Una de las secuencias más desgarradoras se desarrolla en el final de la historia, cuando Napoleón infringe sus propias reglas. Lo que sucede es que las medidas que se toman solo sirven de pantalla para tratar de crear la burbuja de un mundo mejor. Leyes como ningún animal matará a otro, una vez que empiezan los asesinatos masivos, es reemplazada por ningún animal matará a otro sin motivo, lo que permite justificar hechos crueles cometidos por Stalin. Lo que buscaba la revolución era generar una identidad en los animales a partir de su sufrimiento común. Lo que empezó como una lucha por liberarse de la opresión y los abusos de los seres humanos, se transformó en algo peor. El resultado de su propia lucha fue transformada en un suplicio que el pueblo tuvo que pagar. La promesa de ser diferentes a sus antiguos opresores solo fue la excusa que le permitió a la clase dirigencial hacerse de una fuerza enorme que les facilitó la conquista del poder. Pero todo fue mentira. Esto se comprueba al final, cuando muchos de los personajes que representan al pueblo, deciden espiar a la cúpula de poder. Se quedan sorprendidos a comprobar que no había diferencia entre los humanos y los cerdos.
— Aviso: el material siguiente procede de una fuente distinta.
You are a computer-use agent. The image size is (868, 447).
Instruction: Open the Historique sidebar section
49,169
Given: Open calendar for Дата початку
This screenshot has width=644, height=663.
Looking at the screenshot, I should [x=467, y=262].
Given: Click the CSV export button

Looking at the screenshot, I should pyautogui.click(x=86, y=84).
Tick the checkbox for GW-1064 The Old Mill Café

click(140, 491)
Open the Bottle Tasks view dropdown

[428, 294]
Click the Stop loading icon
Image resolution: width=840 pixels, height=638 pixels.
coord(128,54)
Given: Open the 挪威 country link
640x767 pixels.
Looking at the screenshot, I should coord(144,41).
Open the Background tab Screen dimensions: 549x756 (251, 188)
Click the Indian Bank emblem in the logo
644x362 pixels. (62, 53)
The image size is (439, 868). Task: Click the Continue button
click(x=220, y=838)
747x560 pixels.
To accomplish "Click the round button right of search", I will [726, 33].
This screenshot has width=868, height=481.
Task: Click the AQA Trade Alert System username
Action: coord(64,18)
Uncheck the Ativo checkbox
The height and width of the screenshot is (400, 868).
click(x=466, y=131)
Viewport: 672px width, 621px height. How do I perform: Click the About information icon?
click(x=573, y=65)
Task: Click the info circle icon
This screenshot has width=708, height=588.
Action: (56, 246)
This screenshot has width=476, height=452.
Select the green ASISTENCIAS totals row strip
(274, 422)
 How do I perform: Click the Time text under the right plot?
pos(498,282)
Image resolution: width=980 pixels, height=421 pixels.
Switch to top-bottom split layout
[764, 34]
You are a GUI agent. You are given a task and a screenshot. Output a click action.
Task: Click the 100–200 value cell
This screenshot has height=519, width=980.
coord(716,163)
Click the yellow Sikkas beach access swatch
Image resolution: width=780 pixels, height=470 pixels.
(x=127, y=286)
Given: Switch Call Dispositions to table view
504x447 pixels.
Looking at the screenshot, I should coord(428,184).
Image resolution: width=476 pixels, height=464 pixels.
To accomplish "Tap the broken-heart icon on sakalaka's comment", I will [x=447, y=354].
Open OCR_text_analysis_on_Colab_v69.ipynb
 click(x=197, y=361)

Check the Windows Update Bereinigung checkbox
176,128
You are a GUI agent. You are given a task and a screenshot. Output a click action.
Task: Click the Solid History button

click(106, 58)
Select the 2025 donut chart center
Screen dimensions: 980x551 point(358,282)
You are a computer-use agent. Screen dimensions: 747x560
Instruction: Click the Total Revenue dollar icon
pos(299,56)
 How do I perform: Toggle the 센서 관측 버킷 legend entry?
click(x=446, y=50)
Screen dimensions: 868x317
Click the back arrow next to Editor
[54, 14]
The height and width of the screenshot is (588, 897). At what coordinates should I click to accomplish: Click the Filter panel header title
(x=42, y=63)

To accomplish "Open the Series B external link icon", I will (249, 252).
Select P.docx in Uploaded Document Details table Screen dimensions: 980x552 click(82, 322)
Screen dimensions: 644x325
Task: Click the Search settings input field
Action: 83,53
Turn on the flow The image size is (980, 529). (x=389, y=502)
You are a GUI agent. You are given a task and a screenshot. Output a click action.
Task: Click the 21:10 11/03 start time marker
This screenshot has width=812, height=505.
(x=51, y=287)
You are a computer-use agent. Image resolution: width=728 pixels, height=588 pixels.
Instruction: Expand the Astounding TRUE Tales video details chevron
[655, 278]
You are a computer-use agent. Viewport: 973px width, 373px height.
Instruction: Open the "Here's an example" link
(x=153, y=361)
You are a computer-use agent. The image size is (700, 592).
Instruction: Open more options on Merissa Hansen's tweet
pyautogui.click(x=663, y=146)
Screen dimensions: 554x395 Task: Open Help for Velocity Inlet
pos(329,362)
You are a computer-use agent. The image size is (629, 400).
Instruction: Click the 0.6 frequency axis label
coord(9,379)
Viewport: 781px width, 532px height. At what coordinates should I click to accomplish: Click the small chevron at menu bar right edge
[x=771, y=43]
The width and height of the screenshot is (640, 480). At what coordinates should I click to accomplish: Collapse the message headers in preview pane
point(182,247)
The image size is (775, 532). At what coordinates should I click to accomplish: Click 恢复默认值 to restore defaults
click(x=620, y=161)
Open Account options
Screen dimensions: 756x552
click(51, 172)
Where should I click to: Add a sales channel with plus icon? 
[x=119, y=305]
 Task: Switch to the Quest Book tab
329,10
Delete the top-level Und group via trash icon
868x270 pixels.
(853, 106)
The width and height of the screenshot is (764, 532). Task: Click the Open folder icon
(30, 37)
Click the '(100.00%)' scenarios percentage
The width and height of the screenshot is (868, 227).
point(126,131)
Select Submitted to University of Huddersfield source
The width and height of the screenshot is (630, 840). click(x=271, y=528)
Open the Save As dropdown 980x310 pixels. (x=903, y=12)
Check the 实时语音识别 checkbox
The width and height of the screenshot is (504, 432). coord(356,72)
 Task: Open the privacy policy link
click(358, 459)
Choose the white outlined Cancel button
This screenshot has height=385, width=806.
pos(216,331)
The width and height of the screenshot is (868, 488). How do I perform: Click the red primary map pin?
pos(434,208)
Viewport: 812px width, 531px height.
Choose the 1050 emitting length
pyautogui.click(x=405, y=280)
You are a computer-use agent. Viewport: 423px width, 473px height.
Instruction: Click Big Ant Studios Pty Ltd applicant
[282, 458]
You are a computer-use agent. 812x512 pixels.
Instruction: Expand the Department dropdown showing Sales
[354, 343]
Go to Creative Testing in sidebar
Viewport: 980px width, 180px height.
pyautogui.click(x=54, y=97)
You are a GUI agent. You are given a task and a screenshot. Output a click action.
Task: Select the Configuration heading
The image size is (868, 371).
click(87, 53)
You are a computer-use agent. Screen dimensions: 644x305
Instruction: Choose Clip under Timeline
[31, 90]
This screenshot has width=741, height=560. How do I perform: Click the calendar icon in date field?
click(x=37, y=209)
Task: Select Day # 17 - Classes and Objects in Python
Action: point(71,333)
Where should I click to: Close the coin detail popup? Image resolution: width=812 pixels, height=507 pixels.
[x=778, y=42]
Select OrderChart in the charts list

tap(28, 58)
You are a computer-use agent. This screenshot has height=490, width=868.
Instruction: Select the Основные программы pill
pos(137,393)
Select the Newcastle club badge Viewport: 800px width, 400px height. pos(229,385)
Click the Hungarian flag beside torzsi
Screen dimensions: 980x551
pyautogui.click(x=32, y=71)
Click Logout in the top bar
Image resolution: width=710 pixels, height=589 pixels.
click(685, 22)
George Orwell, con esta obra, logró entregarle a las personas, un material que les permitiría reflexionar sobre la importancia de aprender a tomar decisiones en torno a situaciones que implican de manera explícita el abuso y la crueldad. El libro cierra con la sorpresa de los personajes oprimidos que, resignados,  solo atinan a quedarse allí, mirando y sin tomar decisiones.